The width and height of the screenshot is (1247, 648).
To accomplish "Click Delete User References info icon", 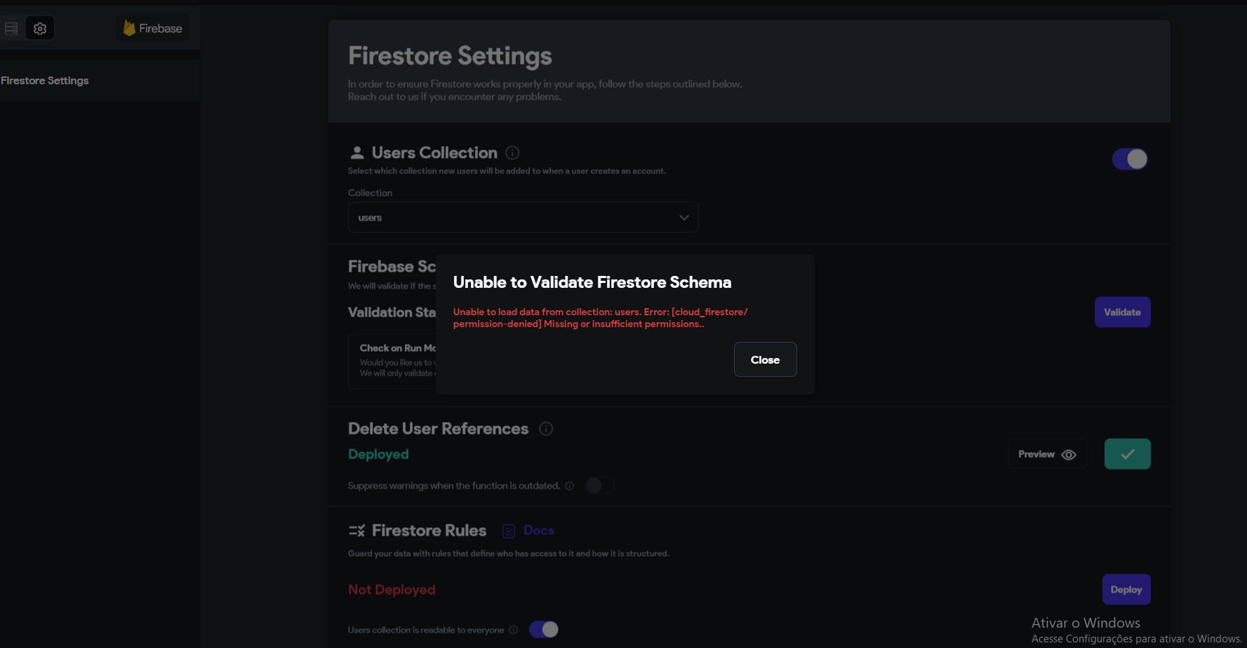I will point(546,429).
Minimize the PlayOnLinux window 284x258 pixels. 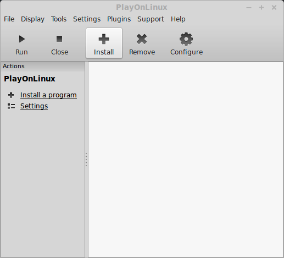pyautogui.click(x=249, y=8)
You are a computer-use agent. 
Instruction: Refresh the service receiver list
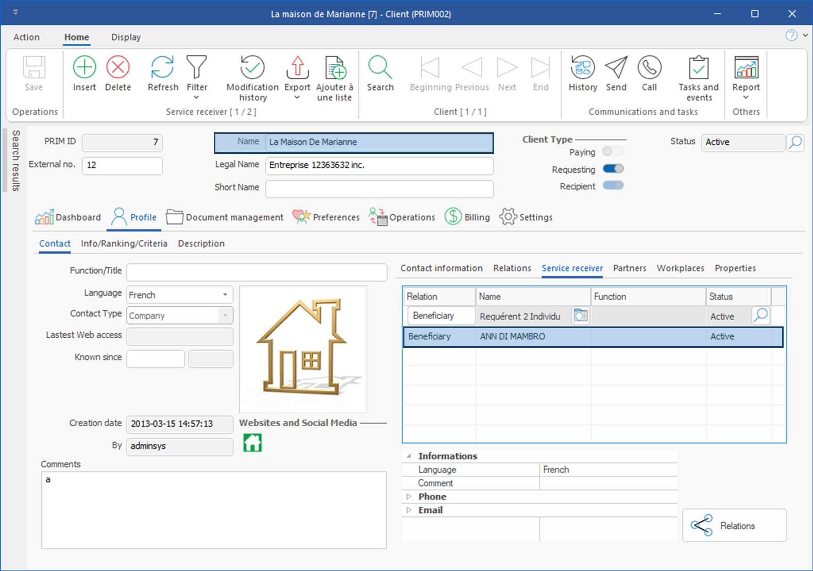pos(163,68)
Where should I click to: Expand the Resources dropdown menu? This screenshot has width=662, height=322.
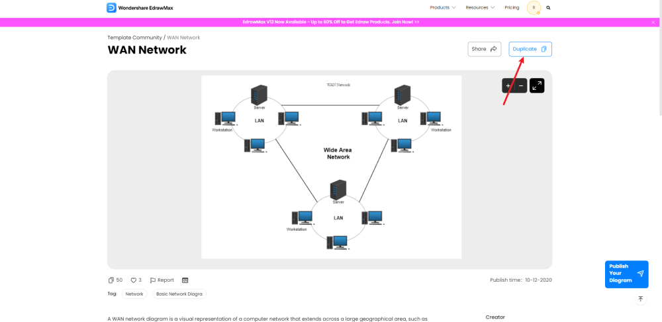click(x=480, y=7)

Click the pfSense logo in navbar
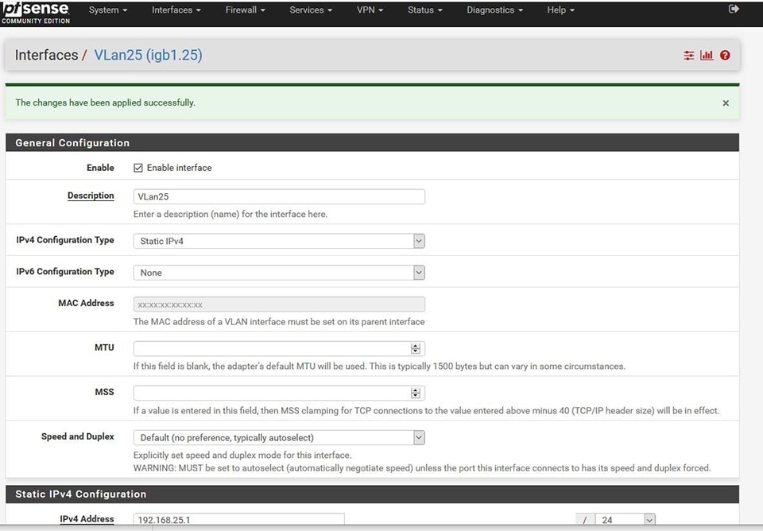point(37,11)
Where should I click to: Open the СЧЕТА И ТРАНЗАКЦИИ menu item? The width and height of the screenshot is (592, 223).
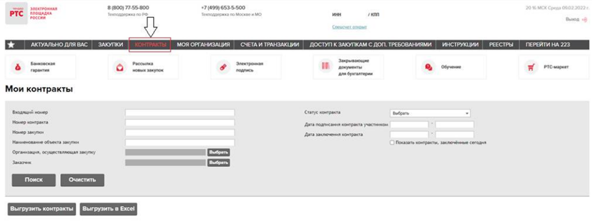pyautogui.click(x=270, y=45)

- [THE TASK]
All lines from the one holding "Where should I click to: Open" through the last line of the entries, and nothing else, are to be output exactly; leave out the pictures.

- [OUTPUT FOR THIS EXERCISE]
Where should I click to: Open the СЧЕТА И ТРАНЗАКЦИИ menu item? The width and height of the screenshot is (592, 223).
pyautogui.click(x=270, y=45)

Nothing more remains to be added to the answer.